Page text start
By checking the istio-ca-root-cert and certificaterequests we can see that is the same root-ca
shouldnt this be the intermediate ca, not the root?
The only other thing I found odd was in the istio operator the line:
caAddress: cert-manager-istio-csr.cert-manager.svc:443
or is the name "caAddress" a little misleading? surely it doesn't imply the ca is there, but more that this is just a cert provider endpoint now (in place of istiod used to do), which should be leveraging the vault issuer made. Unless, perhaps the ca really is there, and istio-csr simply copies it/hosts it there?
not sure if that should also be in the docs section but as someone trying to connect all the dots thats what went through my mind.
In the istio-csr section you reference the official docs bootstrap example: https://github.com/cert-manager/istio-csr/blob/master/hack/demo/cert-manager-bootstrap-resources.yaml
but this is creating a new ca and new issuer, this seems to go against your diagram where its the intermediate ca being referenced is from the vault.
Page text end
Data provided start
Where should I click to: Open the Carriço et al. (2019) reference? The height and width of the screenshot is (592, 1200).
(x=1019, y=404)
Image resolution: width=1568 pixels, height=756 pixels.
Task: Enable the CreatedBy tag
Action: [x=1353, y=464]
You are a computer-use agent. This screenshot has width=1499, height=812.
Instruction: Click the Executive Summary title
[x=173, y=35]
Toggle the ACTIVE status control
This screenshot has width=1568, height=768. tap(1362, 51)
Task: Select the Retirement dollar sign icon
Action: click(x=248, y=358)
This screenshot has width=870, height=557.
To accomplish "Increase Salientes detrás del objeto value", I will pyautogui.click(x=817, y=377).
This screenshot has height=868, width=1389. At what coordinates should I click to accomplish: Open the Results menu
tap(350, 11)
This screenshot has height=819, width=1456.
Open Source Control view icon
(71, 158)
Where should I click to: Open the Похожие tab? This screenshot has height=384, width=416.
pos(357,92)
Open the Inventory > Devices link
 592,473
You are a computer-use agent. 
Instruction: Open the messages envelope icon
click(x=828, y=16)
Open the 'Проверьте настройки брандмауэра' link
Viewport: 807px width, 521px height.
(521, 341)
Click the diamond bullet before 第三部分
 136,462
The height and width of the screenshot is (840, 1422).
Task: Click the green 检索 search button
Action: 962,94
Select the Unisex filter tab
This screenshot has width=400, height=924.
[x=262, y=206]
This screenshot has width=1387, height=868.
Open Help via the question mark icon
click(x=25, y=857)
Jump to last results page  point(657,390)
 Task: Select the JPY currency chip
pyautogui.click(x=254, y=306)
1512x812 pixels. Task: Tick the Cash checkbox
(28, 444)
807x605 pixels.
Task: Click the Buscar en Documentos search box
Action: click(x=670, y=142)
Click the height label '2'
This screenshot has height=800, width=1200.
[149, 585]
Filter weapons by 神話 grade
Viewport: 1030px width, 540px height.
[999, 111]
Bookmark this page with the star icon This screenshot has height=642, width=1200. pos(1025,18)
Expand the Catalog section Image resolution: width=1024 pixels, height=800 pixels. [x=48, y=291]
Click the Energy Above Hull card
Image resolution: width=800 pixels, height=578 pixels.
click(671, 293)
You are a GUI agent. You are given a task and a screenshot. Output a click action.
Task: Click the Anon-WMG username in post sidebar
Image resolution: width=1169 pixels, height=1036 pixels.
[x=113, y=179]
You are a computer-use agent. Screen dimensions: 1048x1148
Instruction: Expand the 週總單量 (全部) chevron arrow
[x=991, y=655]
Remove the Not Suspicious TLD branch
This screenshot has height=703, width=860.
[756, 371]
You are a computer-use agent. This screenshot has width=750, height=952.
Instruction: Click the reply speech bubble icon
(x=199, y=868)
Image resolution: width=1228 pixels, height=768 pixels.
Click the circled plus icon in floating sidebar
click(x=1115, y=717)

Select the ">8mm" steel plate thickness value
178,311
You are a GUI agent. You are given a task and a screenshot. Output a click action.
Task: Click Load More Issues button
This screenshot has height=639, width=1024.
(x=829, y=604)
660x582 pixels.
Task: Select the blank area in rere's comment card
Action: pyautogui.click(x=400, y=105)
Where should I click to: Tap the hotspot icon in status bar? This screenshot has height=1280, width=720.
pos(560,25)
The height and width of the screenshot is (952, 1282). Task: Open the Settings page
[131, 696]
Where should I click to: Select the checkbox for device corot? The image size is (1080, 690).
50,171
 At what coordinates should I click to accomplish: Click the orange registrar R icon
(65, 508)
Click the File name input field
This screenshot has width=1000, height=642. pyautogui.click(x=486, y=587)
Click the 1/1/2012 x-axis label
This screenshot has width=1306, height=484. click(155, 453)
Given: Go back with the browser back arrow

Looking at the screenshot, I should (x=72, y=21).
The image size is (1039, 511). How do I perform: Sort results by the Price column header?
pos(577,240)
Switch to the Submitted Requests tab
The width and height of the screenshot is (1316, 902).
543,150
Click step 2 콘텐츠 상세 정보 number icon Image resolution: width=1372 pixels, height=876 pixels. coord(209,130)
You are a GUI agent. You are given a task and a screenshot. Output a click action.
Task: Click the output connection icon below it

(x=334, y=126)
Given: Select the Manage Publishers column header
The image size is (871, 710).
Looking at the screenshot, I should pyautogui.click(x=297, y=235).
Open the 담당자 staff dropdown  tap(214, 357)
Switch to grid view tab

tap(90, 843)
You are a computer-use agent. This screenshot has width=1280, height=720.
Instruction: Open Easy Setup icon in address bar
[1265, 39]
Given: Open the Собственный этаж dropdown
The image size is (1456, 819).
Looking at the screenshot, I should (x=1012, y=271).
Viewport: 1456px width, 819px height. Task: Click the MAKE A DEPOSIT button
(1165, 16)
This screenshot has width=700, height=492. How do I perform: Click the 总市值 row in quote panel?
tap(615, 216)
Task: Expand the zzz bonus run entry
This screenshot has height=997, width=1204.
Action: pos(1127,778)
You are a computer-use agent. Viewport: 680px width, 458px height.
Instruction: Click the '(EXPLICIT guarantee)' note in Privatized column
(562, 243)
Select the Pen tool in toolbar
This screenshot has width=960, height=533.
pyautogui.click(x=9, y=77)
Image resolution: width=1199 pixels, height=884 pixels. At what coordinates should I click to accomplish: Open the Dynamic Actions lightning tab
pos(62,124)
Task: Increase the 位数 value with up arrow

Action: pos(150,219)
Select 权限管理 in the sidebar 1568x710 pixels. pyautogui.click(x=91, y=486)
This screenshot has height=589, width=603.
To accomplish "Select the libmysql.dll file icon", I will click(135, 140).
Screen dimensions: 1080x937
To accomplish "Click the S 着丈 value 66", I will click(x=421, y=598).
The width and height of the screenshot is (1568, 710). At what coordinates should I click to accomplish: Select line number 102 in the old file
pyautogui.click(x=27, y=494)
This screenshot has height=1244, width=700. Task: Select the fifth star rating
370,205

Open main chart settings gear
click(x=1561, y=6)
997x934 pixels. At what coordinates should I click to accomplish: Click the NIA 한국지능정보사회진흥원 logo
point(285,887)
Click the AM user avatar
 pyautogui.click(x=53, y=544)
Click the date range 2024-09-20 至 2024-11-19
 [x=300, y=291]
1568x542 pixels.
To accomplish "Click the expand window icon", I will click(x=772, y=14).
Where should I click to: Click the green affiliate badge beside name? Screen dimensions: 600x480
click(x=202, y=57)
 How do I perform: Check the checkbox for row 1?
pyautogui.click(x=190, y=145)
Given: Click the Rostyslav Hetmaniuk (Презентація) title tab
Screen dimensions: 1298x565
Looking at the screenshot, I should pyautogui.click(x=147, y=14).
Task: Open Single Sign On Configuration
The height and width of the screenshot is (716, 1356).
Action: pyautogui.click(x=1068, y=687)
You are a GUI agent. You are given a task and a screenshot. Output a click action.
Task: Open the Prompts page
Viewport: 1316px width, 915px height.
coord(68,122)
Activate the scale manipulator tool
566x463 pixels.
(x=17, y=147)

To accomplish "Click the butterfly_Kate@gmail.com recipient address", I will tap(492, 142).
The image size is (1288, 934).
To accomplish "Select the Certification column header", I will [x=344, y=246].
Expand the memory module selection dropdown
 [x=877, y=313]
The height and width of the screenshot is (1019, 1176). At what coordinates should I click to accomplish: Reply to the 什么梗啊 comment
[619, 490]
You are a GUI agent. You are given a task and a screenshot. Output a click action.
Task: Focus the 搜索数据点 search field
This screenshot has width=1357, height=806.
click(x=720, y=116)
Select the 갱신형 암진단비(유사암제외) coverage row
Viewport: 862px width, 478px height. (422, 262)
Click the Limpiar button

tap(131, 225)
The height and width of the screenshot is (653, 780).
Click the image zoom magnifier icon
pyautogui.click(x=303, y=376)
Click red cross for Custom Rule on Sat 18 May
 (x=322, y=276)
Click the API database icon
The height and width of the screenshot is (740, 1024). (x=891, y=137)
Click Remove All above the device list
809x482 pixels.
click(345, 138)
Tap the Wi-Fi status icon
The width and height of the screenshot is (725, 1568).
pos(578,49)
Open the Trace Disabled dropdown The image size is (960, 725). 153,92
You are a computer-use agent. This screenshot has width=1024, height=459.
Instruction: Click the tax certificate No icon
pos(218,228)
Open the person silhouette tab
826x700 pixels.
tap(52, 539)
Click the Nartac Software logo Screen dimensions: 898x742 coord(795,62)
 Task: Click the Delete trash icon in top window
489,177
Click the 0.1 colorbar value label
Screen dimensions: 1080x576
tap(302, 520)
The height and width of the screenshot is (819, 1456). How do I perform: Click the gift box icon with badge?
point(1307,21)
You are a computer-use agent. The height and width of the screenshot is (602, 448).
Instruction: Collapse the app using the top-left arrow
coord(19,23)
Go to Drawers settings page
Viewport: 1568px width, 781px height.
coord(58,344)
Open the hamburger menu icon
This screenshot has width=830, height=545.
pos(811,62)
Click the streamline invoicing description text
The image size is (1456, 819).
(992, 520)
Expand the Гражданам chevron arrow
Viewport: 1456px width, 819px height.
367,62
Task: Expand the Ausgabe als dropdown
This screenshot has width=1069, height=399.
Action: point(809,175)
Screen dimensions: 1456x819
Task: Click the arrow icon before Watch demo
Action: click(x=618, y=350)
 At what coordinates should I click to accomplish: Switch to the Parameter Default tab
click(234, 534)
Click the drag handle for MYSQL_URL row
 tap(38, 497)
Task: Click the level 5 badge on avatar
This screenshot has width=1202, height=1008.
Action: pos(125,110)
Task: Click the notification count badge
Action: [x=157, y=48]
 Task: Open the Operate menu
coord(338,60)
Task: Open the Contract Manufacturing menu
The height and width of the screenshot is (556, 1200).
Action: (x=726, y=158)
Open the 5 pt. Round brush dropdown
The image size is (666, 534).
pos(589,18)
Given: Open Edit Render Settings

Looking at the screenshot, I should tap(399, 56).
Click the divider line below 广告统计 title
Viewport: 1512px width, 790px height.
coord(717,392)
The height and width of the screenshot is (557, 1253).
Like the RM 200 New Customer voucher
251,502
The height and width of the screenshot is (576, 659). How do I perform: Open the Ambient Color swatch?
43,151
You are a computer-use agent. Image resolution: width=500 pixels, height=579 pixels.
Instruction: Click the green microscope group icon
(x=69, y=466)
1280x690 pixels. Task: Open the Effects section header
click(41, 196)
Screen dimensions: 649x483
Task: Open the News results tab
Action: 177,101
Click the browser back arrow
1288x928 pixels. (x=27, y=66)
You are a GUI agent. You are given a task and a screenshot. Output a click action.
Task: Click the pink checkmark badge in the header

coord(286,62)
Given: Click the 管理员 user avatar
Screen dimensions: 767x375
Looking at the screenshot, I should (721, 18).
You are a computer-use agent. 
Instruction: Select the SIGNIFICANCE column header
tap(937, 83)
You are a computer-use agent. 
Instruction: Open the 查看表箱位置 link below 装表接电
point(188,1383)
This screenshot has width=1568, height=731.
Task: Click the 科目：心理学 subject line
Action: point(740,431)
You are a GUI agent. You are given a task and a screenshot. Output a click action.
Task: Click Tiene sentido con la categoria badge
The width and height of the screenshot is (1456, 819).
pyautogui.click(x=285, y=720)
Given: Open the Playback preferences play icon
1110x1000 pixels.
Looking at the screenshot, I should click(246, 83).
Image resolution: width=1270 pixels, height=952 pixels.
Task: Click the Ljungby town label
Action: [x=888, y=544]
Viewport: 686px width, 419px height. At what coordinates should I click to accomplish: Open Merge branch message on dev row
Data provided end
= Task instructions =
A) Answer these from the istio-csr comment, one line each:
(i) What two things did the writer check to see the same root-ca?
(ii) What value appears on the caAddress line in the istio operator?
(iii) According to the comment, what does the official docs bootstrap example create?
B) In one to three sentences, explain why the writer of the istio-csr comment says the bootstrap example seems to go against the diagram.
C) Carry on writing the istio-csr comment from the point where it stops.

= Answers for the tasks =
A)
(i) The istio-ca-root-cert and the certificaterequests.
(ii) cert-manager-istio-csr.cert-manager.svc:443
(iii) A new ca and a new issuer.

B) The bootstrap example creates a new ca and a new issuer. The diagram instead shows the intermediate ca being referenced from the vault.

C)
So did you more or less follow that bootstrap or did you tell istio-csr to use the intermediate ca's you created during pki section? if you did the latter what did that look like because I'm having trouble connecting the dots here, the main reason i could see to do a new Certificate with isCA: true referencing the issuer created during cert manager section is that ca (istio-ca) is made as a secret which can be used by istio-csr. So Im a little lost at this part because that bootstrap resources example seems to be made for a vault-less scenario.
Btw, it goes without saying this is an amazing guide though.